First, we found that for landscape-oriented images an object-loss score of 0.0 was a reliable indication of negligible “semantic loss”. Thus, we automatically accepted all landscape-oriented images in the “train” set with an object-loss score of 0.0.
Second, we found that for landscape-oriented images crops resulting in 0.0 < object loss < 0.2 occasionally, but not often, induced appreciable semantic loss. Semantic loss occurred when small but key peripheral objects (i.e., a soccer ball) were cropped. We also noted that when images depicted a small number of salient objects, such as people, captions often indicated number of the objects (e.g., “four people sitting around a table”). In these cases crops sometimes made the picture inconsistent with the quantities stated in the captions. Thus we screened all landscape-oriented images in the training set with 0.0 < object-loss < 0.2 for special cases such as these, comparing images to their written captions where necessary.

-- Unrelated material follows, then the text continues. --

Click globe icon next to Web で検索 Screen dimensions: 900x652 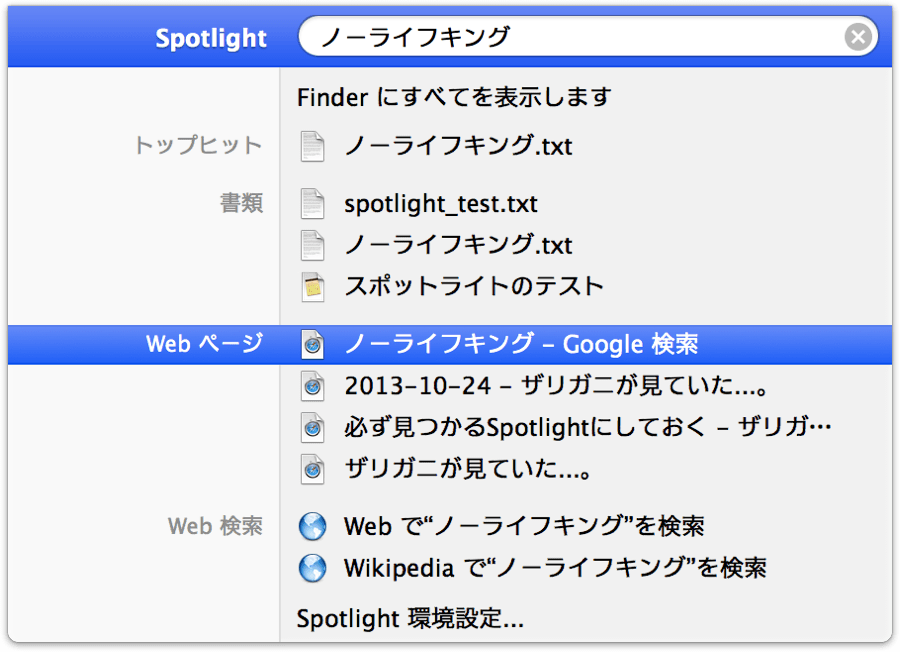point(313,526)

Third, we found that for portrait-oriented images crops resulting in object loss = 0.0 occasionally, but not often, induced appreciable semantic loss. These images tended to contain a small number of objects with two distinct kinds of terrain in the bottom (e.g., sand, floor) and top (e.g., sky, ceiling) of the image. Cropping the bottom terrain often decontextualized images, for example by reducing “person running on a beach” to “person running”. Many portrait-oriented images depicted tall buildings towering over a semantically meaningful scene such as a flea-market or a street parade. Thus, we screened all portrait-oriented images in the “train” set with object-loss = 0.0 for special cases such as these, comparing images to their written captions where necessary.
After screening the “train” and “val” images, the 73,000 images selected for NSD had a maximum object loss of 0.167 and a median of 0.08.